Identity & Grounding is the onboarding - the culture doc, the wiki, the notebook. Here's who you are, here's what we know, here's what we've learned.
Cognition is the work at the desk - the employee sits down, reads the brief, makes a plan, exercises judgement, and knows what lines not to cross.
Agency is the tools and the initiative - the software on the laptop, the badge that opens doors, and the alarm clock that says check in every morning without being asked.
Interface is the office door - how the employee communicates with you, when to knock and ask, and the glass wall that lets you watch the work happen when you need to.

The model is the employee. Everything else is the company you build around it. And like any company, the bottleneck is almost never the talent - it's the infrastructure.
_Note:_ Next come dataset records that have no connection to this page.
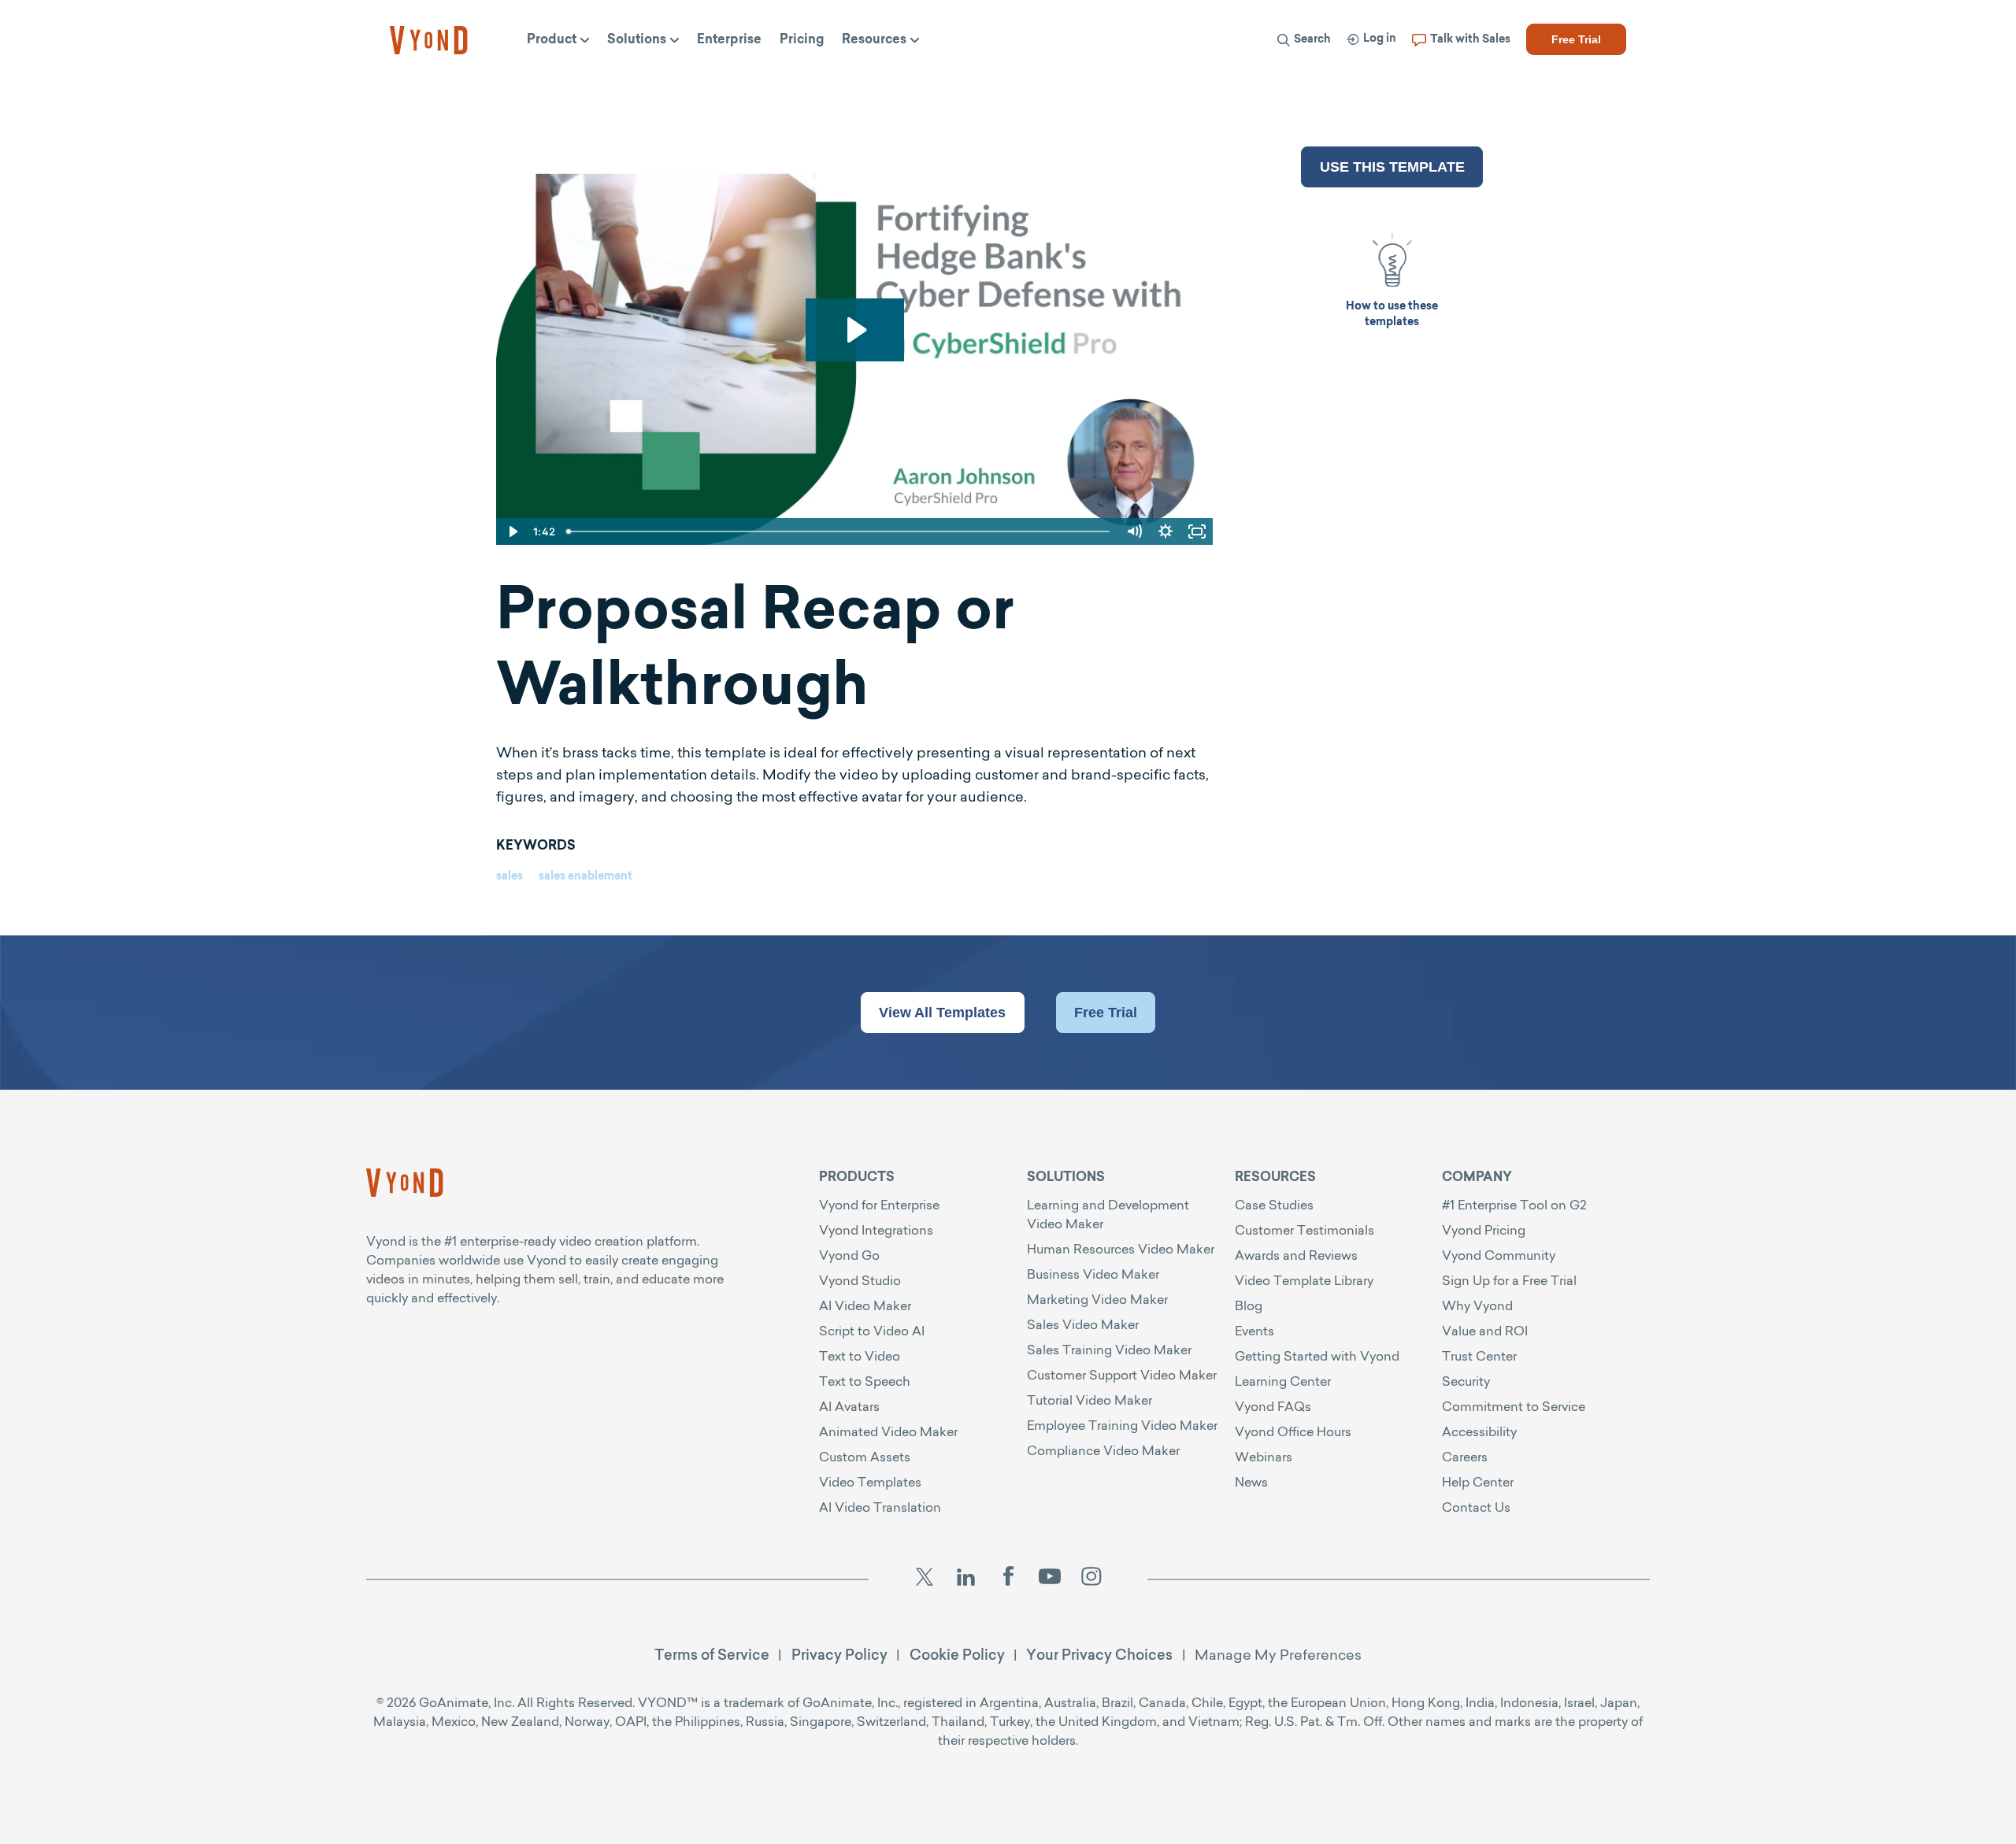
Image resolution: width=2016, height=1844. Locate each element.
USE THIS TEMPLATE (1392, 167)
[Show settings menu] (1165, 531)
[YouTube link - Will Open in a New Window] (1050, 1579)
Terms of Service (711, 1655)
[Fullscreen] (1197, 531)
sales (509, 877)
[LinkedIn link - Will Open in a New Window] (965, 1579)
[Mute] (1134, 531)
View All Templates (942, 1012)
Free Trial (1105, 1012)
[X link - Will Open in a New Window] (924, 1579)
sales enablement (585, 877)
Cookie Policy (957, 1655)
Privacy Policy (839, 1655)
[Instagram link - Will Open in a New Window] (1091, 1579)
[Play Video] (512, 531)
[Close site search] (1602, 80)
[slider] (839, 531)
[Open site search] (1016, 80)
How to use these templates (1392, 315)
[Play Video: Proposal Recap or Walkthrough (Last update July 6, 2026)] (855, 329)
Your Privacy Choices (1099, 1655)
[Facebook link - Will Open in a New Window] (1008, 1579)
When Things Break, Look at the Framework

The real gift of thinking in dimensions is that it tells you where to look when your agent isn't working. Agent problems are almost never intelligence problems. They're structural problems - and each one maps to a specific part of the framework:

Agent gives inconsistent or off-brand answers? → Identity & Grounding. Your personality file is vague or missing.
Agent doesn't know something it should? → Identity & Grounding. The knowledge exists somewhere, but it's not connected to the agent.
Agent does something dumb despite having the right information? → Cognition. Your judgement criteria or guardrails aren't explicit enough.
Agent can't complete a task end to end? → Agency. It lacks the tools or the permission to chain actions together.
Agent only works when you poke it? → Agency. You haven't given it autonomy - no schedule, no heartbeat, no initiative.
Agent does the right thing but you don't trust it? → Interface. You need better observability - the ability to see why it made a decision, not just the result.

This diagnostic lens is what turns the framework from a thinking tool into a building tool. When something feels off, don't start from scratch. Ask: which dimension is broken?

If you're building the agent, you're the CEO

The models are smart enough. That's not the constraint anymore. The constraint is whether we can design systems that turn that intelligence into dependable work: grounded in reality, guided by values, bounded by rules, able to act, and easy to supervise when it matters. Once you see it, you can't unsee it: the person building the agent isn't selecting a model, they're founding a tiny company. And most agent failures are just company failures in disguise.